Jueves, 14.12.2017 - 21:51 h

LA "EDAD ÓPTIMA" PARA LLEVAR A LOS NIÑOS AL TEATRO ES A PARTIR DE LOS DOS AÑOS

Expertas de la Universidad Oberta de Catalunya (UOC) consideran que la edad óptima para que los niños empiecen a asistir a espectáculos culturales (teatro, títeres, circo...) son a paartir de los dos años, y precisaron que los eventos dirigidos en exclusiva a bebés resultan beneficiosos, pero no tanto.
En general, las propuestas para niños pequeños deben cumplir una serie de requisitos a fin de captar «su atención visual y auditiva», indicaron.
«Han de tener una duración corta (media hora o tres cuartos como mucho), ir acompañados de mucha música y los personajes que aparezcan deben ser grandes y de colores vistosos».
“Lo que no está permitido en este tipo de espectáculos son los elementos que activen en exceso el sistema nervioso del niño, tales como personajes muy estridentes o espantosos, indicó la profesora de los Estudios de Psicología y Educación de la UOC, Mireia Cabero.
Para la profesora de Estudios de Artes y Humanidades de la UOC, Alba Colombo, «cualquier momento es bueno para consumir cultura, siempre y cuando el espectáculo esté adaptado a la edad del espectador».
Sobre la moda de crear espectáculos dirigidos específicamente a bebés, las especialistas aseguraronn que contribuyen a estimular al pequeño auditiva y visualmente, aunque reconocieron que la estimulación que perciben con este tipo de experiencias también puede conseguirse desde casa «a un coste cero».

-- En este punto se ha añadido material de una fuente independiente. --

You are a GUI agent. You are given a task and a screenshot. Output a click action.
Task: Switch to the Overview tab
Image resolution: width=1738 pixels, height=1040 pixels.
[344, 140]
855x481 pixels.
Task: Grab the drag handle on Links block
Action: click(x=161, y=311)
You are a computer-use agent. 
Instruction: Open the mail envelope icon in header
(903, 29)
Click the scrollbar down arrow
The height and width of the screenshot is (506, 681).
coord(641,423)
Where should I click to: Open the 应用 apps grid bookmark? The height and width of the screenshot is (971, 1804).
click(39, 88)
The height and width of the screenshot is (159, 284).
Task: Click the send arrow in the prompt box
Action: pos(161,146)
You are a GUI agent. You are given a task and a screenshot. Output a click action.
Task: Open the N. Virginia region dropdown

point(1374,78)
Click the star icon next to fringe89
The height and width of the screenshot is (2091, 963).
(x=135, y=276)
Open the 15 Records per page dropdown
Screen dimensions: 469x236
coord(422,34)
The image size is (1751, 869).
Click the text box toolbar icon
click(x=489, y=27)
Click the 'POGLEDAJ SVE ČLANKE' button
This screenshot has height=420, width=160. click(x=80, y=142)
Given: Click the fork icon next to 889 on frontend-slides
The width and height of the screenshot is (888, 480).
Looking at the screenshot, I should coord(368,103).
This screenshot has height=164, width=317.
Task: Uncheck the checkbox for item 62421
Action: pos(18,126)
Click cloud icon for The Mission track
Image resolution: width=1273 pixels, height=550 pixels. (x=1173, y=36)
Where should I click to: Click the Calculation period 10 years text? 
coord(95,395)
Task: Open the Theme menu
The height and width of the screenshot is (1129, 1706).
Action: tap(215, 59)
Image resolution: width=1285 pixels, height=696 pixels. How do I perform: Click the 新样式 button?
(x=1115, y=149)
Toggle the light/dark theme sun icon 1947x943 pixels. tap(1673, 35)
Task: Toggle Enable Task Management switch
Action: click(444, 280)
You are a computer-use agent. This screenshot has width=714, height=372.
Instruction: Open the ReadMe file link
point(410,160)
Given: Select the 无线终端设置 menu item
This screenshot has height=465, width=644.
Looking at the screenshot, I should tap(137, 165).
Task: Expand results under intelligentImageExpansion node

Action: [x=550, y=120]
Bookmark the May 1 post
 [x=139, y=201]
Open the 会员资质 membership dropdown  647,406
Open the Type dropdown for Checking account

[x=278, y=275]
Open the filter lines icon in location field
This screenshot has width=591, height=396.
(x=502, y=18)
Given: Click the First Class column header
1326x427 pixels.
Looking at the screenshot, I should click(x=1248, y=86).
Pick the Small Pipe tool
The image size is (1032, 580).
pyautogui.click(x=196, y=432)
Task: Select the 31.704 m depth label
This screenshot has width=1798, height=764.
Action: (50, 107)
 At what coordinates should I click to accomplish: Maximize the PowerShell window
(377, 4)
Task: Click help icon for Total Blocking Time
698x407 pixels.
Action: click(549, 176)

Por último, las expertas admitieron que la asistencia de niños a este tipo de espectáculos depende mucho de los hábitos culturales de los padres, y subrayaron que el contenido de lo que van a ver no debe estar vinculado necesariamente al centro de interés de los niños o de los jóvenes.
«Tenemos que motivarles e incentivar su interés y curiosidad por cosas que pensamos que son importantes, no solo por lo que les gusta», apuntaron, y “aquí los padres, pero también los profesores, tienen un papel importante”.
«La motivación en las personas tiene relación con lo que les despierta emoción, sea positiva o negativa. Se trata de generar un discurso que les emocione, que les despierte el interés», concluyó Cabero.